Nine Poison Pills In The GOP Payroll Tax Extension Bill:
The bill would prevent the State Department from finishing its review of the Canada-to-Texas Keystone pipeline, and mandate its construction before environmental concerns are fully addressed.
The Republican plan would let states bar people from collecting unemployment benefits unless they submit to drug testing, although there has been no concrete evidence linking unemployment with increased drug abuse.
The bill would require the unemployed to be enrolled in GED or training programs.
The bill would strip the EPA of authority to regulate incinerators and boilers, with the EPA warns could lead to an estimated 20,000 premature deaths.
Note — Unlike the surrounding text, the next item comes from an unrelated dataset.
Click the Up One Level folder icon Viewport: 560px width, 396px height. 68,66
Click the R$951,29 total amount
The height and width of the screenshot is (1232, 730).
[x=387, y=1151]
The plan stops the federal government from encouraging preventive health care, stripping $8 billion from the Affordable Care Act's prevention and public health fund.
The plan assumes that people are using food stamps for liquor, gambling and strip clubs, and therefore closes the "strip club loophole" that supposedly lets welfare recipients use their electronic benefits cards in such establishments.
The hardest hit states would lose 40 weeks of unemployment under the proposed bill. All other states would lose between 14 and 34 weeks.
Requires undocumented immigrants and others to submit their children's Social Security numbers before they could receive refunds under the children's tax credit.